Tatsächlich ist die Frage falsch, die Kritik aber berechtigt: Natürlich gehört sowas in ein Programm für Teenager. Denn was interessiert junge Menschen mehr als die Liebe? Erst recht jene, die gesellschaftlich nicht geduldet ist. Natürlich darf der KiKa das zeigen, auch für junge Menschen. Kritisieren muss man hingegen zwei Dinge: Die Wahl des Formats – eine Doku, die bewusst nicht einordnet, sondern die Sichtweisen der Protagonisten unkommentiert stehen lässt. Und die mangelnde Sorgfalt bei der Vorrecherche zu den Hauptfiguren.
Busenquiz und BH-Gefummel
Seitdem steht der öffentlich-rechtliche Sender für Drei- bis 13-Jährige unter Beobachtung des Boulevard. Schon haben die Journalisten der Bild den nächsten mutmaßlichen Skandal aufgedeckt: „KiKa lockt mit Busenmemory“ titelte die Zeitung jüngst. Das klingt gefährlich, dahinter verbirgt sich tatsächlich ein Spiel, bei dem Kinder Brustformen erkennen sollen. Wer nun Sexismus oder gar Pornographie fürchtet, darf sich beruhigen lassen: Es handelt sich um ein Angebot an pubertierende Mädchen, die sich mit der ersten BH-Wahl schwer tun. Im Wesentlichen unterscheidet sich das wenig von herkömmlichen Aufklärungsbüchern, die ebenfalls für Kinder dieses Alters geschrieben werden und spielerisch mit dem Thema umgehen wollen. Das muss niemandem gefallen – aber ein Skandal ist es nun wirklich nicht.

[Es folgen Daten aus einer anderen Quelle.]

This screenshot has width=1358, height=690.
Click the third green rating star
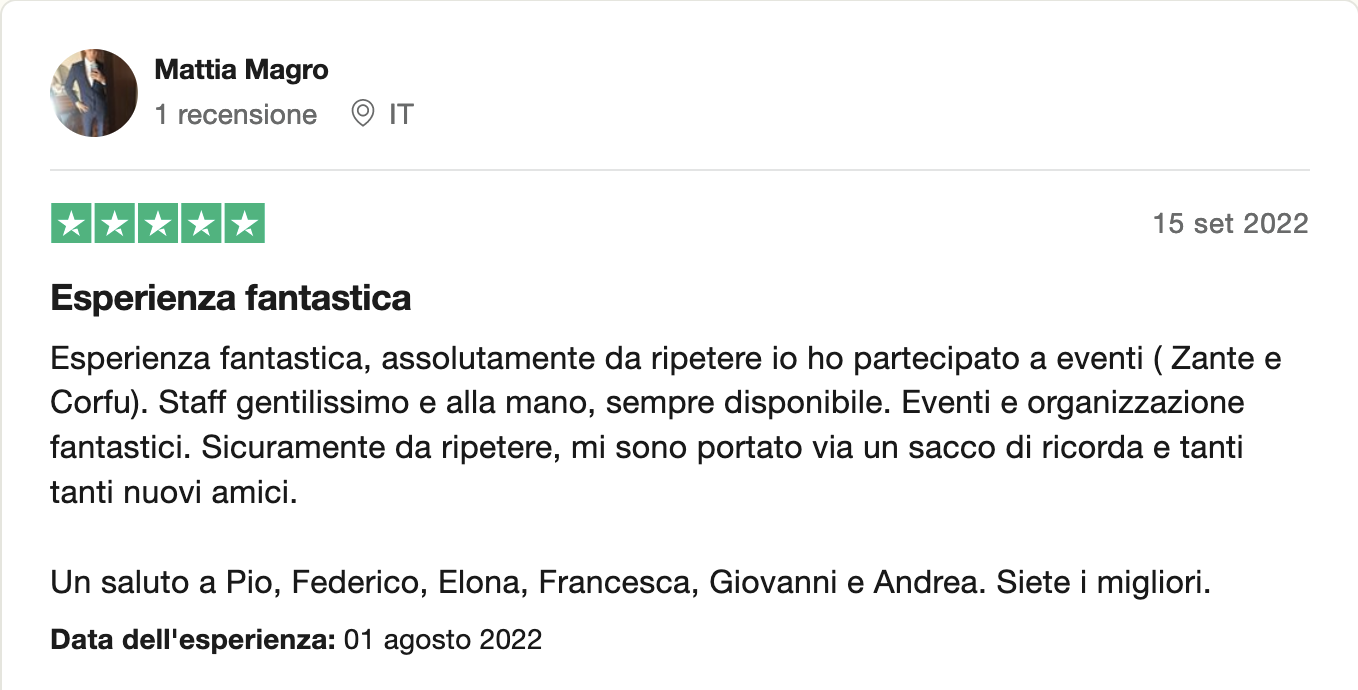[158, 224]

Ein anderes Produkt des Senders ist wesentlich skandalöser. Wie die BZ auftat, zeigt KiKa in einem Kurzclip, wie sich drei Jungs daran versuchen, einer Schaufensterpuppe den BH zu öffnen – einhändig. Das mag der ein oder andere ebenfalls unter Aufklärung verbuchen, tatsächlich muss man fragen, warum ein öffentlich-rechtlicher Sender 13-Jährigen eine solche Fertigkeit vermitteln muss. Und, was für ein Frauenbild es bei jungen Menschen hinterlässt, wenn sie medial eingeflüstert bekommen, ein BH sei zum Öffnen da und Mädchen folglich für ganz andere damit verbundene Aktivitäten.
Nicht alles, was der Kika macht, ist schlecht und nicht jede Geschichte, die nach Skandal klingt und in den vergangenen Wochen veröffentlicht wurde, ist auch einer. Aber die Programmverantwortlichen müssen sich kritische Fragen zum Programmauftrag und dem damit verbundenen Inhalt ihrer Sendungen gefallen lassen. Wer sich nun um das geistige Wohl des eigenen Nachwuches sorgt, dem sei versichert: Zumindest beim Sandmännchen um kurz vor Sieben ist die KiKa-Welt noch in Ordnung. Da gibt es keine nackten Brüste, keine mutmaßlichen Islamisten und keine geöffneten BHs. Nur beruhigenden Schlafsand.